**WHAT IS ASKED:** Set down each of the following rows precisely as it appears, without any alteration.

Stored items from a collection:
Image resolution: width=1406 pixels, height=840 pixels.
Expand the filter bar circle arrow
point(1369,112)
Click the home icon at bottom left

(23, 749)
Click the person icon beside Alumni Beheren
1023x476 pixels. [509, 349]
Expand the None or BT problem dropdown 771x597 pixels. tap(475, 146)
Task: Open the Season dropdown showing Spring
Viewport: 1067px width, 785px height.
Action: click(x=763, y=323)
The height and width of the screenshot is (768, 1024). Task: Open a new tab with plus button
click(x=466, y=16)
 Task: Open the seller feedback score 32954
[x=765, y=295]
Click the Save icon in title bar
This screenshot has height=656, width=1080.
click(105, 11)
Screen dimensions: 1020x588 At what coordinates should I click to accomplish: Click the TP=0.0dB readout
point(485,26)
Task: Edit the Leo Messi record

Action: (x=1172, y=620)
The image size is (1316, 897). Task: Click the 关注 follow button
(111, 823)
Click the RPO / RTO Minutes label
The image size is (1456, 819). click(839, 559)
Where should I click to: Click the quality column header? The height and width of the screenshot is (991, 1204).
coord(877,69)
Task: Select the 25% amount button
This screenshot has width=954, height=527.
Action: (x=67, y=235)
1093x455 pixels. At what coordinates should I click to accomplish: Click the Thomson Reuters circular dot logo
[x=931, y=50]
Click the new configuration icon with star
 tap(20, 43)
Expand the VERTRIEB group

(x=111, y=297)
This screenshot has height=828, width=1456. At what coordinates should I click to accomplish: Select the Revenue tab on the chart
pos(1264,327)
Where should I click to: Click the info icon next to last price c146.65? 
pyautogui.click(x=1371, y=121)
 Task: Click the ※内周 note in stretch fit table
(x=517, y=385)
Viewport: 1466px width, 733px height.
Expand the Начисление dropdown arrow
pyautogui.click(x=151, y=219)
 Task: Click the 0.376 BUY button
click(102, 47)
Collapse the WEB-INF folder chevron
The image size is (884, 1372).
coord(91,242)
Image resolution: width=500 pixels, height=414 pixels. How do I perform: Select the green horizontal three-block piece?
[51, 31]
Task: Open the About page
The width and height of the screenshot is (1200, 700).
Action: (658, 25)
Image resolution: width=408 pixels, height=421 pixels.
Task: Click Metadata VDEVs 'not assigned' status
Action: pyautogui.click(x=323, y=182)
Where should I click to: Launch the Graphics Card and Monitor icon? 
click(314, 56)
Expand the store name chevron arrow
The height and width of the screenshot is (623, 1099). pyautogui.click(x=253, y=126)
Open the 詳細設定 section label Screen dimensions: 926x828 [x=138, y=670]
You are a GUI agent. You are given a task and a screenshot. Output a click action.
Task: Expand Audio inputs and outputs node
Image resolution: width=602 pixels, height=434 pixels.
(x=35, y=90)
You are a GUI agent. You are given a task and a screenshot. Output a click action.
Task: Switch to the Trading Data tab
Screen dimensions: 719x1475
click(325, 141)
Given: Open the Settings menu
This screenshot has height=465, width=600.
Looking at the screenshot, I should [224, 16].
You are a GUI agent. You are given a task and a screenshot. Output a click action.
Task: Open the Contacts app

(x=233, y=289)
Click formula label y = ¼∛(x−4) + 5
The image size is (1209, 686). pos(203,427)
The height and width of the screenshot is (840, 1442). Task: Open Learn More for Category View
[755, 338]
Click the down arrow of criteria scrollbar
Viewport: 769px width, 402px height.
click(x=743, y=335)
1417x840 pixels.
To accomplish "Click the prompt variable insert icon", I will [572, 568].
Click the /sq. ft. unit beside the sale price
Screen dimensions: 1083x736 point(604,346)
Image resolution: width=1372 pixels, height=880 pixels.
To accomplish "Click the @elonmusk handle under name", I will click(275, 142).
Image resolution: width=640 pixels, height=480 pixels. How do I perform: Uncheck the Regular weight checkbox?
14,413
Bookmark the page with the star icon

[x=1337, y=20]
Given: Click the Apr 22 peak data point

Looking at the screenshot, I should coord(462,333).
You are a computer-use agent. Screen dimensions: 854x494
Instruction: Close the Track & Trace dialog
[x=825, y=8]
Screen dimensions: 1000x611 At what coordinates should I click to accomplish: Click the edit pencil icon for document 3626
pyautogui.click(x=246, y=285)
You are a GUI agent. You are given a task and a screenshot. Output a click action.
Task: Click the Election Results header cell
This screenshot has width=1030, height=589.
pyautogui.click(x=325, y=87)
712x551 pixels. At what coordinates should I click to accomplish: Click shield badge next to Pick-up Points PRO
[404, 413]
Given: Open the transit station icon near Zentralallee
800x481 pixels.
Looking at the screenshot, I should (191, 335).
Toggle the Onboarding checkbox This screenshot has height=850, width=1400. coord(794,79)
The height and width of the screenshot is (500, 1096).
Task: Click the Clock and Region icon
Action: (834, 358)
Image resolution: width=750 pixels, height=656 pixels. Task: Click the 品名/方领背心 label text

**REPLY TO THE TASK:**
Image resolution: width=1406 pixels, height=840 pixels.
Expand the filter bar circle arrow
point(1369,112)
Click the home icon at bottom left

(23, 749)
Click the person icon beside Alumni Beheren
1023x476 pixels. [509, 349]
Expand the None or BT problem dropdown 771x597 pixels. tap(475, 146)
Task: Open the Season dropdown showing Spring
Viewport: 1067px width, 785px height.
Action: click(x=763, y=323)
The height and width of the screenshot is (768, 1024). Task: Open a new tab with plus button
click(x=466, y=16)
 Task: Open the seller feedback score 32954
[x=765, y=295]
Click the Save icon in title bar
This screenshot has height=656, width=1080.
click(105, 11)
Screen dimensions: 1020x588 At what coordinates should I click to accomplish: Click the TP=0.0dB readout
point(485,26)
Task: Edit the Leo Messi record

Action: (x=1172, y=620)
The image size is (1316, 897). Task: Click the 关注 follow button
(111, 823)
Click the RPO / RTO Minutes label
The image size is (1456, 819). click(839, 559)
Where should I click to: Click the quality column header? The height and width of the screenshot is (991, 1204).
coord(877,69)
Task: Select the 25% amount button
This screenshot has width=954, height=527.
Action: (x=67, y=235)
1093x455 pixels. At what coordinates should I click to accomplish: Click the Thomson Reuters circular dot logo
[x=931, y=50]
Click the new configuration icon with star
 tap(20, 43)
Expand the VERTRIEB group

(x=111, y=297)
This screenshot has height=828, width=1456. At what coordinates should I click to accomplish: Select the Revenue tab on the chart
pos(1264,327)
Where should I click to: Click the info icon next to last price c146.65? 
pyautogui.click(x=1371, y=121)
 Task: Click the ※内周 note in stretch fit table
(x=517, y=385)
Viewport: 1466px width, 733px height.
Expand the Начисление dropdown arrow
pyautogui.click(x=151, y=219)
 Task: Click the 0.376 BUY button
click(102, 47)
Collapse the WEB-INF folder chevron
The image size is (884, 1372).
coord(91,242)
Image resolution: width=500 pixels, height=414 pixels. How do I perform: Select the green horizontal three-block piece?
[51, 31]
Task: Open the About page
The width and height of the screenshot is (1200, 700).
Action: (658, 25)
Image resolution: width=408 pixels, height=421 pixels.
Task: Click Metadata VDEVs 'not assigned' status
Action: pyautogui.click(x=323, y=182)
Where should I click to: Launch the Graphics Card and Monitor icon? 
click(314, 56)
Expand the store name chevron arrow
The height and width of the screenshot is (623, 1099). pyautogui.click(x=253, y=126)
Open the 詳細設定 section label Screen dimensions: 926x828 [x=138, y=670]
You are a GUI agent. You are given a task and a screenshot. Output a click action.
Task: Expand Audio inputs and outputs node
Image resolution: width=602 pixels, height=434 pixels.
(x=35, y=90)
You are a GUI agent. You are given a task and a screenshot. Output a click action.
Task: Switch to the Trading Data tab
Screen dimensions: 719x1475
click(325, 141)
Given: Open the Settings menu
This screenshot has height=465, width=600.
Looking at the screenshot, I should [224, 16].
You are a GUI agent. You are given a task and a screenshot. Output a click action.
Task: Open the Contacts app

(x=233, y=289)
Click formula label y = ¼∛(x−4) + 5
The image size is (1209, 686). pos(203,427)
The height and width of the screenshot is (840, 1442). Task: Open Learn More for Category View
[755, 338]
Click the down arrow of criteria scrollbar
Viewport: 769px width, 402px height.
click(x=743, y=335)
1417x840 pixels.
To accomplish "Click the prompt variable insert icon", I will [572, 568].
Click the /sq. ft. unit beside the sale price
Screen dimensions: 1083x736 point(604,346)
Image resolution: width=1372 pixels, height=880 pixels.
To accomplish "Click the @elonmusk handle under name", I will click(275, 142).
Image resolution: width=640 pixels, height=480 pixels. How do I perform: Uncheck the Regular weight checkbox?
14,413
Bookmark the page with the star icon

[x=1337, y=20]
Given: Click the Apr 22 peak data point

Looking at the screenshot, I should coord(462,333).
You are a computer-use agent. Screen dimensions: 854x494
Instruction: Close the Track & Trace dialog
[x=825, y=8]
Screen dimensions: 1000x611 At what coordinates should I click to accomplish: Click the edit pencil icon for document 3626
pyautogui.click(x=246, y=285)
You are a GUI agent. You are given a task and a screenshot. Output a click action.
Task: Click the Election Results header cell
This screenshot has width=1030, height=589.
pyautogui.click(x=325, y=87)
712x551 pixels. At what coordinates should I click to accomplish: Click shield badge next to Pick-up Points PRO
[404, 413]
Given: Open the transit station icon near Zentralallee
800x481 pixels.
Looking at the screenshot, I should (191, 335).
Toggle the Onboarding checkbox This screenshot has height=850, width=1400. coord(794,79)
The height and width of the screenshot is (500, 1096).
Task: Click the Clock and Region icon
Action: (834, 358)
Image resolution: width=750 pixels, height=656 pixels. Task: Click the 品名/方领背心 label text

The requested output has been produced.